When deciding whether to close schools, safety is the top priority for school and local officials.

It will take far more consideration to close for an extended period of time in response to an incidence (or outbreak) of COVID-19 than it will take for a snow day or other events such as water main breaks, power outages, etc. Snow or inclement weather closures are a fairly simple calculation—the risks and dangers are generally well-known and understood (cars and busses slipping on streets, children slipping on sidewalks), and the loss and inconvenience is usually minimal—lost-learning time is minimal and school systems usually build in a few extra days to account for inclement weather or other unexpected closures.

While some school districts have back up plans and safety nets in place, long-term, wide-spread closure is not something many have faced or are prepared to address without additional community support and resources.

When making decisions about longer closures—likely minimum of 14 days for K-12 school systems—officials will need to consider the severity of the outbreak in the community and the impact on the students, employees and others if school remains open. They also find themselves considering the impact and implications of closure.

In an effort to reduce the spread of COVID-19 while remaining operational, many schools have begun to enforce and increase hand-washing protocols. However, it is also important to remember that schools are also consumers of goods that face shortages (such as soaps and hand sanitizer for students and gloves for food service workers) and officials need to consider how they can adapt and respond when they are expected to provide a safe and sanitary environment if they remain operational amid an incidence or outbreak.

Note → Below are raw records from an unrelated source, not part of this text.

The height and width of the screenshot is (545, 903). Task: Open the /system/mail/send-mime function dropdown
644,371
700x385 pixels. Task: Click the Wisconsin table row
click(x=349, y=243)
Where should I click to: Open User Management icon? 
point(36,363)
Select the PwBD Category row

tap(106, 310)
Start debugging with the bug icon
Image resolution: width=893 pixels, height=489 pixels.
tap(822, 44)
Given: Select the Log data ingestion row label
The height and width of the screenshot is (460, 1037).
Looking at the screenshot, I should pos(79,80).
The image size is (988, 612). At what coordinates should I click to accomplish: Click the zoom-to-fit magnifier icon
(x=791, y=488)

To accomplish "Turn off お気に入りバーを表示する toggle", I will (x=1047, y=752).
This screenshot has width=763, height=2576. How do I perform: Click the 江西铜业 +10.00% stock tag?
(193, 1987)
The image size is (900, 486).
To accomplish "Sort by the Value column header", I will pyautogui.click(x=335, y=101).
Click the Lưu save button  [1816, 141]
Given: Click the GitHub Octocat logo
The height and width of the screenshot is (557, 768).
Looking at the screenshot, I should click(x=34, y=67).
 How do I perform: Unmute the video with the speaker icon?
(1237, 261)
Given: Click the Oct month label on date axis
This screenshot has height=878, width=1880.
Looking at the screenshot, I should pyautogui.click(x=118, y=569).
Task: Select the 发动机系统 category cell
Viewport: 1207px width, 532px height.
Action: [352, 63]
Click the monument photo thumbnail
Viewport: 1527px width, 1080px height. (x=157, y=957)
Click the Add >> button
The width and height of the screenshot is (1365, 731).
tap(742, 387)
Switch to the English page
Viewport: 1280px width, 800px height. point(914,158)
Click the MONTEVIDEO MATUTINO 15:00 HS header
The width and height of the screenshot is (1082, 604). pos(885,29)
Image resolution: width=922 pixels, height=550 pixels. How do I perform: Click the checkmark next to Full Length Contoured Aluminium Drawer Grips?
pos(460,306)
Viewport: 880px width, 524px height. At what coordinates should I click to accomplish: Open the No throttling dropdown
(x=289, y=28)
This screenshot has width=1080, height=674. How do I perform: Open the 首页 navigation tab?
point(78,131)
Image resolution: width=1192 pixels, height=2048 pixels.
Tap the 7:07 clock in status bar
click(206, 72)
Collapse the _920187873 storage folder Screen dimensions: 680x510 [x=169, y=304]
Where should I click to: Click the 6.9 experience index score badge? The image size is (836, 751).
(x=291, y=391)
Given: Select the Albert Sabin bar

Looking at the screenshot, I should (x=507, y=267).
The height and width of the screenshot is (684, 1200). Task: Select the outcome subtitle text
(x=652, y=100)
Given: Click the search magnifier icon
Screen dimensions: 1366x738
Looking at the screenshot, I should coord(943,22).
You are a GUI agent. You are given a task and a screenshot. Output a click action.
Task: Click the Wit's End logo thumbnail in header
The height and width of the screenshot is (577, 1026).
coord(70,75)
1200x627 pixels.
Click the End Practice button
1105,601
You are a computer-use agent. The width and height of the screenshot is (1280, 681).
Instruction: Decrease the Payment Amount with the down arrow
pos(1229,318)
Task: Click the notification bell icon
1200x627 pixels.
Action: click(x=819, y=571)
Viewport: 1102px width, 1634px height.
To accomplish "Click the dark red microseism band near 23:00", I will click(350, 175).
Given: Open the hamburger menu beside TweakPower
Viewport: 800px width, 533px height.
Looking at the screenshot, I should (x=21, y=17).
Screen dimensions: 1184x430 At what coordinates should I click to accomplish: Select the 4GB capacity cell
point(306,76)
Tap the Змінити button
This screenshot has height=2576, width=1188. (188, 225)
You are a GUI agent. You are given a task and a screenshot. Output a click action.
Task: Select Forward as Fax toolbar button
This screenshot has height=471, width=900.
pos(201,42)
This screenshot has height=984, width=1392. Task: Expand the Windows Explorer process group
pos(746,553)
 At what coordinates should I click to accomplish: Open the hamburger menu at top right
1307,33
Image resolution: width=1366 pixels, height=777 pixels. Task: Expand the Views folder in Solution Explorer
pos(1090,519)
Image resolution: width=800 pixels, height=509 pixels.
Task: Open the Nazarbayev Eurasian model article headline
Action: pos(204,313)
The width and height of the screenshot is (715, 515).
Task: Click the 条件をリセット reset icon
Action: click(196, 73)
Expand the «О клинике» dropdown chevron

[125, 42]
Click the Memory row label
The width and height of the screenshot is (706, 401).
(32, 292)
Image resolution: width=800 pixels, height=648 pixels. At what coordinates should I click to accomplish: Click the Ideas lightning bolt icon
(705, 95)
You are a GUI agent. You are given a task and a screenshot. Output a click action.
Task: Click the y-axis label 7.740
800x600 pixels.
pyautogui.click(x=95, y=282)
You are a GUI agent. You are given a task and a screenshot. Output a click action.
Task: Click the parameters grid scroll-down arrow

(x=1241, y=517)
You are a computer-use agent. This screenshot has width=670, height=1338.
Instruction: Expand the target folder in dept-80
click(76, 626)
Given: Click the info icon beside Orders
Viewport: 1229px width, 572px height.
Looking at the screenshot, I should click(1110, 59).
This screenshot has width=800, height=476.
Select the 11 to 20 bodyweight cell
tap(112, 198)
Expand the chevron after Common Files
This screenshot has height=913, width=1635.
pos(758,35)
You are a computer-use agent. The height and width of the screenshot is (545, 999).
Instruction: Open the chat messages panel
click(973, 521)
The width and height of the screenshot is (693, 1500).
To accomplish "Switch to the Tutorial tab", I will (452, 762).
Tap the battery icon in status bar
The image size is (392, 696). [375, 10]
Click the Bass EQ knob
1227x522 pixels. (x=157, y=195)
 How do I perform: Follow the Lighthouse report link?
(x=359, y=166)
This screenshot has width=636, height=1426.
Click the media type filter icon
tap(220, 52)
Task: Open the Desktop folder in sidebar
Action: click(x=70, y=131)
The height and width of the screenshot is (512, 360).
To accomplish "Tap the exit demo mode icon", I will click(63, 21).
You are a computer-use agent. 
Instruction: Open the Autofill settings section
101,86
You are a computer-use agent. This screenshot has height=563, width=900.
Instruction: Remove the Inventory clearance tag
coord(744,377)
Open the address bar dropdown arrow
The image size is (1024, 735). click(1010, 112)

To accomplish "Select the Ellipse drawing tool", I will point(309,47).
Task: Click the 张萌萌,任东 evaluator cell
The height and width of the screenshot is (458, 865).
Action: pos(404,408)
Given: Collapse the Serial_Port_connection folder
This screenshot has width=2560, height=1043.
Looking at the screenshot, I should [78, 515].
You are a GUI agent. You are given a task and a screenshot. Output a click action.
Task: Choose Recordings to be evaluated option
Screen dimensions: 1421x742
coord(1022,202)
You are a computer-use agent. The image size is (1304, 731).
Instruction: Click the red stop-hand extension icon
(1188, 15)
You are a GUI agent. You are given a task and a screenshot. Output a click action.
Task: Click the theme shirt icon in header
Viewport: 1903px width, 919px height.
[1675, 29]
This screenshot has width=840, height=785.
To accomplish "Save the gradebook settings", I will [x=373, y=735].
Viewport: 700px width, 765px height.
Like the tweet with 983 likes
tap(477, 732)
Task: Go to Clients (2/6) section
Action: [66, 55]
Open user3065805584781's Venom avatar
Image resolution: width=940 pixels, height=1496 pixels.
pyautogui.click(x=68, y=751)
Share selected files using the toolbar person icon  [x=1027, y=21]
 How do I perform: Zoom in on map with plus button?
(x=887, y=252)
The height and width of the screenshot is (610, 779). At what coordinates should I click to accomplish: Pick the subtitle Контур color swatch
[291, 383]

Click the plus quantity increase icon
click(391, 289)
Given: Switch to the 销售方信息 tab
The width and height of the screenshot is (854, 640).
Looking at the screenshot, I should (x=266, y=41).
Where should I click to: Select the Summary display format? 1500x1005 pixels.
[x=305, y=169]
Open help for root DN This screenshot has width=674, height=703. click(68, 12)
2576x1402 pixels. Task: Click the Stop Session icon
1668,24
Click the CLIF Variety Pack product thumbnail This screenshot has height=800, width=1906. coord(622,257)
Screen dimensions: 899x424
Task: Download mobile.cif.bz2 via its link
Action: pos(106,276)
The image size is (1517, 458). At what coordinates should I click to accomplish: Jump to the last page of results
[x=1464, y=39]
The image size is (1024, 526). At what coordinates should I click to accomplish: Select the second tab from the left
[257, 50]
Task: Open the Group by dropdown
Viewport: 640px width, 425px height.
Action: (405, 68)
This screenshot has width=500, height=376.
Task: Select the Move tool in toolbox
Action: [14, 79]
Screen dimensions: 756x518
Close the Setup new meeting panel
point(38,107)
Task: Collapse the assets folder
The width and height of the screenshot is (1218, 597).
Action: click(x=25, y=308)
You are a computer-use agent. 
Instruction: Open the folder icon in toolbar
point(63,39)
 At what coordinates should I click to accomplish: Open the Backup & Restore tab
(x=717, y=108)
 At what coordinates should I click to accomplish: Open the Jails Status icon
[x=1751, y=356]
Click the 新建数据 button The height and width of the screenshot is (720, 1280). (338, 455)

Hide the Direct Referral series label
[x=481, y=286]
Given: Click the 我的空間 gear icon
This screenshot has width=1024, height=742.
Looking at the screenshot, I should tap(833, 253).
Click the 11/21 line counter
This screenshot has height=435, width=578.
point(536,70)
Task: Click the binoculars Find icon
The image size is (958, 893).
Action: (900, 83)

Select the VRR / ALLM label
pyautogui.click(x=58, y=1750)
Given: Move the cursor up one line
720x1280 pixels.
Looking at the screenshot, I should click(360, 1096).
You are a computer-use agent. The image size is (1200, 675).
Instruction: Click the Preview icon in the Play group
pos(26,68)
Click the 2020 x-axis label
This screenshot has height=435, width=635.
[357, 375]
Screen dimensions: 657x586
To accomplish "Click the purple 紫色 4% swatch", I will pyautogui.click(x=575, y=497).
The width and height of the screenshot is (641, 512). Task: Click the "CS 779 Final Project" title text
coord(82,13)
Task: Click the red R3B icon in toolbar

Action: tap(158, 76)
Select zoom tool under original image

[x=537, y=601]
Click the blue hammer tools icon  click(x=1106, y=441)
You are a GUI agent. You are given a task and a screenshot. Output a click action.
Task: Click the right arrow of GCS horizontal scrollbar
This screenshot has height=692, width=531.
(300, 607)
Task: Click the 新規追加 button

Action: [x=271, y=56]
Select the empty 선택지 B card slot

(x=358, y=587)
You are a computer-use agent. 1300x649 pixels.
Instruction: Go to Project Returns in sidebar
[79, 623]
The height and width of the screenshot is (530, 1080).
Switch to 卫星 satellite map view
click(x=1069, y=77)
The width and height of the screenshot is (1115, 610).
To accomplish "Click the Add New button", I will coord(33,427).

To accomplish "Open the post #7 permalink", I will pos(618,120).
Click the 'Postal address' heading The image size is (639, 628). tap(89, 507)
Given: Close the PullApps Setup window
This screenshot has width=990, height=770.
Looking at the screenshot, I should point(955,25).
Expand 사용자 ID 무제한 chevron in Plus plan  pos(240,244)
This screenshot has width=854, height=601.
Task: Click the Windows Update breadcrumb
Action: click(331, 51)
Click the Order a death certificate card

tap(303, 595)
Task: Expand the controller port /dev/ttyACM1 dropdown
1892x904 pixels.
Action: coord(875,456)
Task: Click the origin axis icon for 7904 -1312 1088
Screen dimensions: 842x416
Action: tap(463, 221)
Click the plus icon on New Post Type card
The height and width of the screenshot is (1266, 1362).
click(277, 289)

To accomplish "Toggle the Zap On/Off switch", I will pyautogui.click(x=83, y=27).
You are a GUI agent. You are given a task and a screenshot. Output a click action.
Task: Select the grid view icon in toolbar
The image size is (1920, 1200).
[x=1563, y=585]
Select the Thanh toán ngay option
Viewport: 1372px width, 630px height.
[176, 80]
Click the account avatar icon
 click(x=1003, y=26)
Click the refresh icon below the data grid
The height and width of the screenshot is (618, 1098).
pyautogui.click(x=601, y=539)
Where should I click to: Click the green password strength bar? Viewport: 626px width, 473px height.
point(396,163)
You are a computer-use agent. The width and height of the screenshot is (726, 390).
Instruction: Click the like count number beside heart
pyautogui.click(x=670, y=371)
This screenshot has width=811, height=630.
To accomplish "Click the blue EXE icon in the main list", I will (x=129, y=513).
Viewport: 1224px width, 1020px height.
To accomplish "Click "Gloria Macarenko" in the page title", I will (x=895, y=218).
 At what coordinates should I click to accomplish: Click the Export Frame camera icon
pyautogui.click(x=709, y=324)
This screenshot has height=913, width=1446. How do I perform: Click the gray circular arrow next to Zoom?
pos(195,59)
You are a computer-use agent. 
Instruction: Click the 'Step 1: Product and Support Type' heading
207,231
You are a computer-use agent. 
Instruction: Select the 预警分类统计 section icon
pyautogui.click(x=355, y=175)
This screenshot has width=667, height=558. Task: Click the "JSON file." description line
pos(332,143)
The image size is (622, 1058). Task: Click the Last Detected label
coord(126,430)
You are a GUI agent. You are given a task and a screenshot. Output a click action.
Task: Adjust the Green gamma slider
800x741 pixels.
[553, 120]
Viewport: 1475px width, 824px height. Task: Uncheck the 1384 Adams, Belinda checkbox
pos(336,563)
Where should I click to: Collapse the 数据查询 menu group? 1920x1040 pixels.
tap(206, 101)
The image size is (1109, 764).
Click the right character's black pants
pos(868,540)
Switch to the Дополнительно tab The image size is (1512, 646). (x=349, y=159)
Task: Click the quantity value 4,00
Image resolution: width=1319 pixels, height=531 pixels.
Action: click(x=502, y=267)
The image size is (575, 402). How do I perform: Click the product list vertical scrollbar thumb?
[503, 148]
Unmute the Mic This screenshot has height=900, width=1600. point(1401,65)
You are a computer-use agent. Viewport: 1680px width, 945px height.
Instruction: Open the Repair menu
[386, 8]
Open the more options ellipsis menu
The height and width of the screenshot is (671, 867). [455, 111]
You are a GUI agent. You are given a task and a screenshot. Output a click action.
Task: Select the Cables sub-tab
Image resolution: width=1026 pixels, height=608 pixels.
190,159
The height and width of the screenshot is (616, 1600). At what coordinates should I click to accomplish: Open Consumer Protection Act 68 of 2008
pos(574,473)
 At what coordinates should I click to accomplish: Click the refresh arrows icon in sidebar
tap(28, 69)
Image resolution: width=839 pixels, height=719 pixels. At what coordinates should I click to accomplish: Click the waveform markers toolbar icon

Other issues decision-makers are considering:

  • Continuing to provide additional services such as free and reduced lunch for students.
    • Many schools now also offer breakfast and backpack weekend food for families in need and school closures can gravely impact the nutritional well-being of these students.
    • Can this be remedied by delivering meals to students?
      • Factors to consider:
        • If a location for pick up is designated for meal delivery, how to be sure that is not a center for virus spreading?
        • Are there increased risks/food safety issues (what if a food handler tests positive)?
        • Will this become a county or state Health and Human Services responsibility if the schools are closed or will some schools continue to operate kitchens and facilitate food services?
  • Students need safe (and preferably productive) ways to spend their time when not in school—what will they do?
    • Can the government regulate how many and how and where students can gather if schools are closed?
    • Pop-up camps or other traditional childcare options may defeat the purpose of the closure—just shift the risk to another location.
    • Can parents adopt a co-op approach where 5-10 families come together so each family only has to take one day off every 1-2 weeks (or can that many children not gather together, again defeating the purpose of the closure?)
  • Continuity of education, especially in the case of extended closures, may be a top goal.
    • Can this be achieved via online learning?
      • Do all students have access to internet and devices?
      • Are free services available? If so, do parents know about them or how will they become better informed?
      • Some school districts have contracts for online public school services.
        • Can they be scaled?
        • How quickly can families and schools shift to this model?
    • Can schoolwork be sent home/distributed weekly as the closure progresses?
    • Continuity is important because:
      • Students must meet testing requirements and benchmarks for school funding and to graduate to another class
      • Coursework is needed for preparing for and taking Advanced Placement (AP) exams; in turn many students may rely on AP Credits for college placement purposes and to reduce the number of credits needed for graduation (this can have a significant financial impact).
    • If a state of emergency is declared, are makeup days required?
    • Will school have to be extended into the summer per the state code?
  • While not necessarily part of the closure calculation, it is important to also note potential ripple effects of closures including:
    • Parents losing time from work.
    • Hourly school workers not earning wages (bus drivers, food-service, substitute teachers and the like).
    • Economic impacts of schools paying salaried workers during closure but also having to pay additional costs if missed time is made up.

These are some of the considerations decision makers will need to keep in mind when thinking about school closures amid COVID-19.